◆ Problem statement
Copy out the items starting at the line containing "Task: Close the VncViewer Message Box with X" and ending at the line containing "tap(323, 37)", and give only those lines, unchanged.

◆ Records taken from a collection
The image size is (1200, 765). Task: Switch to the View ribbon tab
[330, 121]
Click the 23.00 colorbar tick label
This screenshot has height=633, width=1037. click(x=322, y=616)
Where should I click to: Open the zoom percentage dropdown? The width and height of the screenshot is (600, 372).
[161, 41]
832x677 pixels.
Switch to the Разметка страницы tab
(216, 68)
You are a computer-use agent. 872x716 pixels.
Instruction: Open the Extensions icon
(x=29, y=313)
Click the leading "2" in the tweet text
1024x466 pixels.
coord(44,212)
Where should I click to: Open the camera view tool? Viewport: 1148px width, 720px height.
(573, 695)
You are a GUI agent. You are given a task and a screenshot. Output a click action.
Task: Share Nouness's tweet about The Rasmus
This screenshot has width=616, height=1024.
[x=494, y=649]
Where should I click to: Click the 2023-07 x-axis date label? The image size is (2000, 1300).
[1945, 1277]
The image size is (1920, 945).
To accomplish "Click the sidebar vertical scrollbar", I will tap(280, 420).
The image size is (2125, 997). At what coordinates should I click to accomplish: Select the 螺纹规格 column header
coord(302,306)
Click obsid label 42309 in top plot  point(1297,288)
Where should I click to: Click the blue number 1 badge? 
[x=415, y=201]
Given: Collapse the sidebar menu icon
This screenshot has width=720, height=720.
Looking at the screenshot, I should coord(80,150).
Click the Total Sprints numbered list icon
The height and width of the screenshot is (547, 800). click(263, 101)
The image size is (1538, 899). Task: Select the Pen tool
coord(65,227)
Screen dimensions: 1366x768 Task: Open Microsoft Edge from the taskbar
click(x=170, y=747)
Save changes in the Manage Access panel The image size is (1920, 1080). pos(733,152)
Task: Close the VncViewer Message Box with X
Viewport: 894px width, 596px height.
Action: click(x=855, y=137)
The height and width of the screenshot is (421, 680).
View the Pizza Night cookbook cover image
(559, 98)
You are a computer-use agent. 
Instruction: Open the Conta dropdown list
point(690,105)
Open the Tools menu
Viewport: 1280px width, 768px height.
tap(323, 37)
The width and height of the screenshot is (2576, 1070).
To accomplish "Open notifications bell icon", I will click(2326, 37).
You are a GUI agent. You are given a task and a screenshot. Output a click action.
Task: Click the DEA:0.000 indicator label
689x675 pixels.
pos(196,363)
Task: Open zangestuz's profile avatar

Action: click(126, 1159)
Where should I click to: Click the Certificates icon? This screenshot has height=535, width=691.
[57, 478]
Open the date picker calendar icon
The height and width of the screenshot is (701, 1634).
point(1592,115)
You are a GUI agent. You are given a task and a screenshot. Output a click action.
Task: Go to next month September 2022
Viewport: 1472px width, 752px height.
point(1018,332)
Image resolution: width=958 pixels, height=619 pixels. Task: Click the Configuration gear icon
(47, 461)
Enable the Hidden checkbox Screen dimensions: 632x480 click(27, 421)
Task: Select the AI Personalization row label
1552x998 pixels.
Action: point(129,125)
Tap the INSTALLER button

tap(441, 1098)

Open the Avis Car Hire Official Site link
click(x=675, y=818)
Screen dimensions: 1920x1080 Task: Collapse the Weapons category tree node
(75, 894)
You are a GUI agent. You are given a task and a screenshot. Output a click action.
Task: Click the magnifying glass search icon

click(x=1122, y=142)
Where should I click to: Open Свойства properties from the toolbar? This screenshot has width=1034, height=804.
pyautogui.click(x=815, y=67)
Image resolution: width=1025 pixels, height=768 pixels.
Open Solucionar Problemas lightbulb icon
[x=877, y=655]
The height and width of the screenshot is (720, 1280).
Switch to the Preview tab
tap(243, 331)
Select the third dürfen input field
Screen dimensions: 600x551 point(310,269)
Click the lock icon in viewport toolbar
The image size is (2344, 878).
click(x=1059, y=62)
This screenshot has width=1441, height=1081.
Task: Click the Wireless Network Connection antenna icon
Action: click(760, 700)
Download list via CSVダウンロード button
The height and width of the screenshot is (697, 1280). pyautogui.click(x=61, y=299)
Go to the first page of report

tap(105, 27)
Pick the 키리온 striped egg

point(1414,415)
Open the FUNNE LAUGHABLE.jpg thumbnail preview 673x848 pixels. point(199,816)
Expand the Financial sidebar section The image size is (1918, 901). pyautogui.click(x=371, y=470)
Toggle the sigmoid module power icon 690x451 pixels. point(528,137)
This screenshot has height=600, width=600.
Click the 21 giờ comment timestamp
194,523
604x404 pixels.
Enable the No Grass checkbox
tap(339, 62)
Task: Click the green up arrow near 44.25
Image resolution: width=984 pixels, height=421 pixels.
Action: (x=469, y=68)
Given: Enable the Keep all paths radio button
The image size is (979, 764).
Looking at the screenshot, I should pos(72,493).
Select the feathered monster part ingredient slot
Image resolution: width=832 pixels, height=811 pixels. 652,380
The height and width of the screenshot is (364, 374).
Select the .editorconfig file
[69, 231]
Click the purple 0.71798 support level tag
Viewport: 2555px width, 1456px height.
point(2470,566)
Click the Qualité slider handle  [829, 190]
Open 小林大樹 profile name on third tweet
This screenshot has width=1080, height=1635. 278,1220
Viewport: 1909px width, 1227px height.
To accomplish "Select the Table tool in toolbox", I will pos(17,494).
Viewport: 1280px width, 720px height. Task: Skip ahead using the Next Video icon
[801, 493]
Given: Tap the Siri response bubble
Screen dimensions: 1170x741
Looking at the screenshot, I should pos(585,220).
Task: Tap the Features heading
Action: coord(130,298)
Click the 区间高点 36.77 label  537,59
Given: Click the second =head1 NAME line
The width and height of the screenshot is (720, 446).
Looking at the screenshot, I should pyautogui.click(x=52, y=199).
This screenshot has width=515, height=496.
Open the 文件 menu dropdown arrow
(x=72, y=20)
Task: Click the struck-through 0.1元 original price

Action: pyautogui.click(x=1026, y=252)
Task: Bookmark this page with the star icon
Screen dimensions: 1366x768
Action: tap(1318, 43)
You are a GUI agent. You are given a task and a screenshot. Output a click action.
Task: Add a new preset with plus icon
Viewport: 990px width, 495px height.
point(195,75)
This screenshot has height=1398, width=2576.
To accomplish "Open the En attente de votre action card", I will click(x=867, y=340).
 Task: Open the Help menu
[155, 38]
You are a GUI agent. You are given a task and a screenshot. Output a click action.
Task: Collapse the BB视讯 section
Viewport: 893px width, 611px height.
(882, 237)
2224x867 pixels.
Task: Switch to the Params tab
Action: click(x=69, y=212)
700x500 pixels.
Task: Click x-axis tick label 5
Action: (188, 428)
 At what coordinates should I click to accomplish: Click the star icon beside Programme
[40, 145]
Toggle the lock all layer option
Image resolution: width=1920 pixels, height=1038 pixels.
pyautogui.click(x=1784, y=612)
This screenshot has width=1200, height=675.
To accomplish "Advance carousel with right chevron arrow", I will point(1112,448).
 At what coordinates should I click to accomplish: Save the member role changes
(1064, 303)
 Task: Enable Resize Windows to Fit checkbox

◆ Complete output
Task: Close the VncViewer Message Box with X
Viewport: 894px width, 596px height.
Action: click(x=855, y=137)
The height and width of the screenshot is (421, 680).
View the Pizza Night cookbook cover image
(559, 98)
You are a computer-use agent. 
Instruction: Open the Conta dropdown list
point(690,105)
Open the Tools menu
Viewport: 1280px width, 768px height.
tap(323, 37)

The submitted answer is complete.